> Set exercise:
Could you reproduce, word for word, the lines among the entries below, from the line containing "coordinates (20, 514)." up to and including the line containing "The image size is (2576, 616)."?
═══ Provided data
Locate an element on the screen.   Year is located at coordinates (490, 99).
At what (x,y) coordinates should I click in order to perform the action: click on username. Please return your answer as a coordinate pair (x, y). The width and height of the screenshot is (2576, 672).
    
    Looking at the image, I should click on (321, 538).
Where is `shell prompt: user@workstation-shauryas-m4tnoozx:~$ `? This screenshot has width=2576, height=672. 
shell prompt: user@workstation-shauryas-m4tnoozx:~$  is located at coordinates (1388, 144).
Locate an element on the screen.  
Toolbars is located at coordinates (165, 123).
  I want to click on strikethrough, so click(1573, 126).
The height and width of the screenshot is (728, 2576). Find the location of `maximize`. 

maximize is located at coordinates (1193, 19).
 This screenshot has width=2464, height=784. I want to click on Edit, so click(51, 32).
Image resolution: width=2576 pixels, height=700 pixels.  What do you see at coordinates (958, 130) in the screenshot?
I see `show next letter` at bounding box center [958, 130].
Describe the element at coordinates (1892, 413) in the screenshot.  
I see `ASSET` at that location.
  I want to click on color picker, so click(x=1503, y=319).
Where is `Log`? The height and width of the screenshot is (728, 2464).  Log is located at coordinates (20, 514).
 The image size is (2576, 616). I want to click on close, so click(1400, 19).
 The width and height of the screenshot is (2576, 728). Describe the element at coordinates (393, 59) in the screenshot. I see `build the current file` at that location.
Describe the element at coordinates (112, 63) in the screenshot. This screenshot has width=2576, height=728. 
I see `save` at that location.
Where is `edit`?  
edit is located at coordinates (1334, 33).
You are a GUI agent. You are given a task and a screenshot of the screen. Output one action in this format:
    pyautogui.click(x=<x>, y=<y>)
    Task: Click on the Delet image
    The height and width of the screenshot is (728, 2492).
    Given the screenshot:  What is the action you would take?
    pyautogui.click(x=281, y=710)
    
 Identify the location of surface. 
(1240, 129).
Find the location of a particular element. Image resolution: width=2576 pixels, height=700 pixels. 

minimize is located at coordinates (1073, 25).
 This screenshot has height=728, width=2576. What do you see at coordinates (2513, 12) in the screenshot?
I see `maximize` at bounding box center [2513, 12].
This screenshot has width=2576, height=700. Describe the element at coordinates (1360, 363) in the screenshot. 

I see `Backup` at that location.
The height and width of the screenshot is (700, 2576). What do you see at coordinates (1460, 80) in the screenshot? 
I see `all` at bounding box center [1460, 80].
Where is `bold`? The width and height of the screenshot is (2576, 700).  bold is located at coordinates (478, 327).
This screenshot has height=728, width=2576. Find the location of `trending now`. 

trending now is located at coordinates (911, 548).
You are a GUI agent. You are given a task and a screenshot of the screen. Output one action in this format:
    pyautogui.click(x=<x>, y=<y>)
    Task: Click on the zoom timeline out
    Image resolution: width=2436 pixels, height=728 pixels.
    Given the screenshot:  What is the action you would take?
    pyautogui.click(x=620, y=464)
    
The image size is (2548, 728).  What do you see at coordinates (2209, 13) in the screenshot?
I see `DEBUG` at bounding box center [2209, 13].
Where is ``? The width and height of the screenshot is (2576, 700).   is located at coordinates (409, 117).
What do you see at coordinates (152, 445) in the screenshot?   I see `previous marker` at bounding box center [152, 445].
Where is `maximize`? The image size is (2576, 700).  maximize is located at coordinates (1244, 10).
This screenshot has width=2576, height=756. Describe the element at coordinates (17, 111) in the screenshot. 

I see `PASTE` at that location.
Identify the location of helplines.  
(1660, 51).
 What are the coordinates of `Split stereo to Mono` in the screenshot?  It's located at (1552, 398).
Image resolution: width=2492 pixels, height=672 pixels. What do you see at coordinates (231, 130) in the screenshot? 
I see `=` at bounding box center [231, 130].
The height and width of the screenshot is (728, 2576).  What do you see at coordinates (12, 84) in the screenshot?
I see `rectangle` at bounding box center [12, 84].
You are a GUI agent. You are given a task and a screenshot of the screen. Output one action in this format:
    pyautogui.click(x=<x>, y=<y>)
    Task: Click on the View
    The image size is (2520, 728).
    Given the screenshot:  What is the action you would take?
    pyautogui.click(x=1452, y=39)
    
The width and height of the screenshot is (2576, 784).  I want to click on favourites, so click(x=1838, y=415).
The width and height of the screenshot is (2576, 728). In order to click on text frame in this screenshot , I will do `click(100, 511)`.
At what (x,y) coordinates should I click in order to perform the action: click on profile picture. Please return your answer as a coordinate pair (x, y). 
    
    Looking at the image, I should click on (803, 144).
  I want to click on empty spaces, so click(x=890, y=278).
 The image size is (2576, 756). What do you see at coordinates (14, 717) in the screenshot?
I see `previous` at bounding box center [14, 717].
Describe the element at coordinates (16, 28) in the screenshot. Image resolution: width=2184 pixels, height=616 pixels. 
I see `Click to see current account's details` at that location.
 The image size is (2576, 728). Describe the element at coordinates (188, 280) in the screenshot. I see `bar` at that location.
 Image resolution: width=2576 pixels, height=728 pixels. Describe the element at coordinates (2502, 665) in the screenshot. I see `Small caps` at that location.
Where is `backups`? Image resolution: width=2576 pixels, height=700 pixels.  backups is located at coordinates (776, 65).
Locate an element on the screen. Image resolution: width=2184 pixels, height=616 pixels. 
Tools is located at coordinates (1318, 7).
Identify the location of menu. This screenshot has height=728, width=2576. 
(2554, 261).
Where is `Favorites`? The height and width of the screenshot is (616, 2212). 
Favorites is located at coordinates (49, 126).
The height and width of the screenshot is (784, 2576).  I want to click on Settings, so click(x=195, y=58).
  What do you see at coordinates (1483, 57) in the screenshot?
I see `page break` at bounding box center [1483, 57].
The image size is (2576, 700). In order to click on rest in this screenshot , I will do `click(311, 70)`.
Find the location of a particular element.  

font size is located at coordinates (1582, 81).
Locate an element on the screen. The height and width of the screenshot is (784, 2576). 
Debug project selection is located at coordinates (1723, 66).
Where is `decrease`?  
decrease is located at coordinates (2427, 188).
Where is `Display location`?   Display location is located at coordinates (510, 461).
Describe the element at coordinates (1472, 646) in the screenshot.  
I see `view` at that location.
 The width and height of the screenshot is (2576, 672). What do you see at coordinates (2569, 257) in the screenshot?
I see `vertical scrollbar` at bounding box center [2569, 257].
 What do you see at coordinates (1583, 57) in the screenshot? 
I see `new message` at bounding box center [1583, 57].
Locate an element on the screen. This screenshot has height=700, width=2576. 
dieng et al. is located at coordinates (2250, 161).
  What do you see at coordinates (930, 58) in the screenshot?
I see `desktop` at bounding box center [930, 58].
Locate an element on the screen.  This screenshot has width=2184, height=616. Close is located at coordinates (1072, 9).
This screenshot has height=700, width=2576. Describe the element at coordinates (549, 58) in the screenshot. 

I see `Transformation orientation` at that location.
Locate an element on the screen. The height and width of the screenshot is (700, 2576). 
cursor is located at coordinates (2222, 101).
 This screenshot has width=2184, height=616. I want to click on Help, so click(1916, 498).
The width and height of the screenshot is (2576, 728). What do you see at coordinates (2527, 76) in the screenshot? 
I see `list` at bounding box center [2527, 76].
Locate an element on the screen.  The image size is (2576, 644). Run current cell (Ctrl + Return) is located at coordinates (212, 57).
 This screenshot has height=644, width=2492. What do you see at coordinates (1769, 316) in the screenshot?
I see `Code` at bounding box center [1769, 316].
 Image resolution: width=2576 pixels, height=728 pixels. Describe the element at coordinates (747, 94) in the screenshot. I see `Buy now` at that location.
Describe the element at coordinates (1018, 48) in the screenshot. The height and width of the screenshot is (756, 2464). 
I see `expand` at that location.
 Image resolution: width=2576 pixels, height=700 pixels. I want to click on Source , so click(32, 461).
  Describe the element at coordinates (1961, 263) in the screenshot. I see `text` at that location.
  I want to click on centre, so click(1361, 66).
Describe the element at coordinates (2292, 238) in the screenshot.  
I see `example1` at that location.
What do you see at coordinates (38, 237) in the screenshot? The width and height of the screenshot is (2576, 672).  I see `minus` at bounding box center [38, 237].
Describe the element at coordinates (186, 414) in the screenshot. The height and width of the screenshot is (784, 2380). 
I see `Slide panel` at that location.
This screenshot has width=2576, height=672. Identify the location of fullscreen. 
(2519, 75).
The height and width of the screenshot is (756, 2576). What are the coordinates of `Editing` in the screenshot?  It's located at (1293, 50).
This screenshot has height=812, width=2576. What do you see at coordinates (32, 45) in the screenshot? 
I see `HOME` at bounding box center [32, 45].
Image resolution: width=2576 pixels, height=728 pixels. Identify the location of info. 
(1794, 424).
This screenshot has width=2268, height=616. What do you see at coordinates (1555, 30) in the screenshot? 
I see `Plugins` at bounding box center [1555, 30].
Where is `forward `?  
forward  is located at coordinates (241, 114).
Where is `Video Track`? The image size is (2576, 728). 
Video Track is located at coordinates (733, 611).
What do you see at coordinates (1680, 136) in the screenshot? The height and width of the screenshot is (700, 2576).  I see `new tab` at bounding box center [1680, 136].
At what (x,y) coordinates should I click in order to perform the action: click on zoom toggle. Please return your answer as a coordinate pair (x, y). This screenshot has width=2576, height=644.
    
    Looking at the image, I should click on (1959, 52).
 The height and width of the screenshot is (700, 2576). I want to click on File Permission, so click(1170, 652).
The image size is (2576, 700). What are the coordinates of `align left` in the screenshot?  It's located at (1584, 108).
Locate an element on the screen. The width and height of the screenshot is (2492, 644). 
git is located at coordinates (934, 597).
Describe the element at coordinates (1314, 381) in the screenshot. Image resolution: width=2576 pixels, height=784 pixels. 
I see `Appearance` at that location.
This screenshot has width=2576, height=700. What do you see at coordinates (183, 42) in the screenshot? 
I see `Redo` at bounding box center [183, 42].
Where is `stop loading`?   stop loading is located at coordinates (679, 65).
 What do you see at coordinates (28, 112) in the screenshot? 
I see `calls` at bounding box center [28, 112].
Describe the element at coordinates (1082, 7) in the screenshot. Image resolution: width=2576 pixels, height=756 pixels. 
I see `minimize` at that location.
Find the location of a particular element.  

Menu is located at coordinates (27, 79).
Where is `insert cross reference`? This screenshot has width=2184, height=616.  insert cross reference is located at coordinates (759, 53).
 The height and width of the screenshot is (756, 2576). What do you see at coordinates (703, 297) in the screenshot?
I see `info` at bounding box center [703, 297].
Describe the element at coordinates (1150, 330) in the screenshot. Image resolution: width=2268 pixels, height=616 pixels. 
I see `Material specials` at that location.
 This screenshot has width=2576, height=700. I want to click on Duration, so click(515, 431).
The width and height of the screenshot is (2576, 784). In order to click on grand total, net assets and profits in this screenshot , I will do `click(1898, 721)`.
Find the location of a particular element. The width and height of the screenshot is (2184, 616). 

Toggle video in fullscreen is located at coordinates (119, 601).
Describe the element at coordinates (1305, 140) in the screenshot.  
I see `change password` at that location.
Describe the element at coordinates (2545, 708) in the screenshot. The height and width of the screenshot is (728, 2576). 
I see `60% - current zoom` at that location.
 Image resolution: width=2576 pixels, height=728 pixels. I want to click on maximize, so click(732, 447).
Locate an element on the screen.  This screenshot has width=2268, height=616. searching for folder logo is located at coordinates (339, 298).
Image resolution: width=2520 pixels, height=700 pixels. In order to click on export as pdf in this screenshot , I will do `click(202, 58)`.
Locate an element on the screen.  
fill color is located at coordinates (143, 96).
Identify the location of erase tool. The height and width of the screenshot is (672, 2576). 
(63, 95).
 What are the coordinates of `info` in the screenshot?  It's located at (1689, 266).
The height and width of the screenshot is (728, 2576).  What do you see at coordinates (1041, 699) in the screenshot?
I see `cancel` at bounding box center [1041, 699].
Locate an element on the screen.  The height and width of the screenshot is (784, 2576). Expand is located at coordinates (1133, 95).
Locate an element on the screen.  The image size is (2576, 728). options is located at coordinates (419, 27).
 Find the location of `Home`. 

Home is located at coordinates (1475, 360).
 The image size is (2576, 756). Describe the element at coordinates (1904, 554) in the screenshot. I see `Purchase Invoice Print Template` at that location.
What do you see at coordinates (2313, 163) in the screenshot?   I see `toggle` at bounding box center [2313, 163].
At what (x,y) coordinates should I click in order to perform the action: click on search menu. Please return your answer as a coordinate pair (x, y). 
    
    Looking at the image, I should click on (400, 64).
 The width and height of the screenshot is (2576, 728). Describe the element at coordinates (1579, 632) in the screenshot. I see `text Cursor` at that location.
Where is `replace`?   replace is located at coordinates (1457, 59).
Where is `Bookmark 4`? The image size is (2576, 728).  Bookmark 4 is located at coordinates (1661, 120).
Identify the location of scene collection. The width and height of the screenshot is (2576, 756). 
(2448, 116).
══════
> Response to the task:
Where is `Log`? The height and width of the screenshot is (728, 2464).  Log is located at coordinates (20, 514).
 The image size is (2576, 616). I want to click on close, so click(1400, 19).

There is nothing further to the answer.